# Storage Implementation

LAKEsuperior stores non-RDF ("binary") data in the filesystem and RDF data in
an embedded key-value store, [LMDB](https://symas.com/lmdb/).

## RDF Storage design

LMDB is a very fast, very lightweight C library. It is inspired by BerkeleyDB
but introduces significant improvements in terms of efficiency and stability.

The LAKEsuperior RDF store consists of two files: the main data store and the
indices (plus two lock files that are generated at runtime). A good amount of
effort has been put to develop an indexing strategy that is balanced between
write performance, read performance, and data size, with no compromise made on
consistency.

The main data
store is the one containing the preservation-worthy data. While the indices are
necessary for LAKEsuperior to function, they can be entirely rebuilt from the
main data store in case of file corruption (recovery tools are on the TODO
list).

Detailed notes about the various strategies researched can be found
[here](indexing_strategy.md).

## Scalability

Since LAKEsuperior is focused on design simplicity, efficiency and reliability,
its RDF store is embedded and not horizontally scalable. However, LAKEsuperior
is quite frugal with disk space. About 55 million triples can be
stored in 8Gb of space (mileage can vary depending on how heterogeneous the
triples are). This makes it easier to use expensive SSD drives for
the RDF store, in order to improve performance. A single LMDB environment can
reportedly scale up to 128 terabytes.

## Maintenance

LMDB has a very simple configuration, and all options are hardcoded
in LAKESuperior in order to exploit its features. A database automatically
recovers from a crash.

The LAKEsuperior RDF store abstraction maintains a registry of unique terms.
These terms are not deleted if a triple is deleted, even if no triple is using
them, because it would be too expesive to look up for orphaned terms during a
delete request. While these terms are relatively lightweight, it would be good
to run a periodical clean-up job. Tools will be developed in the near future to
facilitate this maintenance task.

## Consistency

LAKEsuperior wraps each LDP operation in a transaction. The indices are updated
synchronously within the same transaction in order to guarantee
consistency. If a system loses power or crashes, only the last transaction is
lost, and the last successful write will include primary and index data.

## Concurrency

LMDB employs
[MVCC](https://en.wikipedia.org/wiki/Multiversion_concurrency_control)
to achieve fully ACID transactions. This implies that during
a write, the whole database is locked. Multiple writes can be initiated
concurrently, but the performance gain of doing so may be little because
only one write operation can be performed at a time. Reasonable efforts have
been put to make write transactions as short as possible (and more can be
done). Also, this excludes a priori the option to implement long-running atomic
operations, unless one is willing to block writes on the application for an
indefinite length of time. On the other hand, write operations never block and
are never blocked, so an application with a high read-to-write ratio may still
benefit from multi-threaded requests.

## Performance

The [Performance Benchmark Report](performance.md) contains benchmark results.

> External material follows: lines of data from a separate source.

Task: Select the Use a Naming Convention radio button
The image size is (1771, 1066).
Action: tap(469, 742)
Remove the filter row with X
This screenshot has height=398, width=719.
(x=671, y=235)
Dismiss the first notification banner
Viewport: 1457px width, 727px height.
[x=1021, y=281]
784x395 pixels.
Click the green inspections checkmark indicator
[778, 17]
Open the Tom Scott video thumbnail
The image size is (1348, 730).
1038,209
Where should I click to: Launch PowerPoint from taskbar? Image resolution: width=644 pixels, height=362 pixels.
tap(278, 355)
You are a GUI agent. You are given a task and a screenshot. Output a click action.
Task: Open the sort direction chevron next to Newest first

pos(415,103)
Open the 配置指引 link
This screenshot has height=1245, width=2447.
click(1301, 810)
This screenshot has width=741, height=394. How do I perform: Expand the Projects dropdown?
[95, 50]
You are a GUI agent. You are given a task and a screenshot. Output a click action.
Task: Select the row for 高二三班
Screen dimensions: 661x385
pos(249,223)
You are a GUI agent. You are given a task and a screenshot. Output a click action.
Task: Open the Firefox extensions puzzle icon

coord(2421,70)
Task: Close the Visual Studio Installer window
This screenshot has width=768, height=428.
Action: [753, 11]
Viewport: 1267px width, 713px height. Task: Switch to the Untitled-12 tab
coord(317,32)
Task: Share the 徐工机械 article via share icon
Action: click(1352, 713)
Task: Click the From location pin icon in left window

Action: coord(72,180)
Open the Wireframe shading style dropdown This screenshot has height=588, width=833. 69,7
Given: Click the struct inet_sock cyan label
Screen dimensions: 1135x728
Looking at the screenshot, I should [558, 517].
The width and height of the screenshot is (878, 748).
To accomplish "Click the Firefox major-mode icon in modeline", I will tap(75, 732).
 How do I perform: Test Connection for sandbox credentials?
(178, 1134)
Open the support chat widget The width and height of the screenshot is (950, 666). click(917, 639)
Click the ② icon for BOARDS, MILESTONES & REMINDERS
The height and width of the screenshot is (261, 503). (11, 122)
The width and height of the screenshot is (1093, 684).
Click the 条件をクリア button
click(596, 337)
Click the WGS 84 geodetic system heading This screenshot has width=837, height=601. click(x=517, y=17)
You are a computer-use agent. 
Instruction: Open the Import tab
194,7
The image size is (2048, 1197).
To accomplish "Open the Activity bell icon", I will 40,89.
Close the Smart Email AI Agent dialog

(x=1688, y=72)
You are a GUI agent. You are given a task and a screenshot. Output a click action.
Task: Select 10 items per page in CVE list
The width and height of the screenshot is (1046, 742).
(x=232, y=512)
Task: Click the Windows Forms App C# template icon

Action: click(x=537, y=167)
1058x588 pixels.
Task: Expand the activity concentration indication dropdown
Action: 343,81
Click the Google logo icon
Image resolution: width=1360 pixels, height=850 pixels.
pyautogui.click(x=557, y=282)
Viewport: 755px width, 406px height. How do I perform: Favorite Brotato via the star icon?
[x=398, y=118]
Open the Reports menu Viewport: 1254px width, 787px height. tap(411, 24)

Write performance is lower than Modeshape/Fedora4; this may be mostly due to
the fact that indices are written synchronously in a blocking transaction;
also, the LMDB B+Tree structure is optimized for read performance rather than
write performance. Some optimizations on the application layer could be made.

Reads are faster than Modeshape/Fedora.

All tests so far have been performed in a single thread.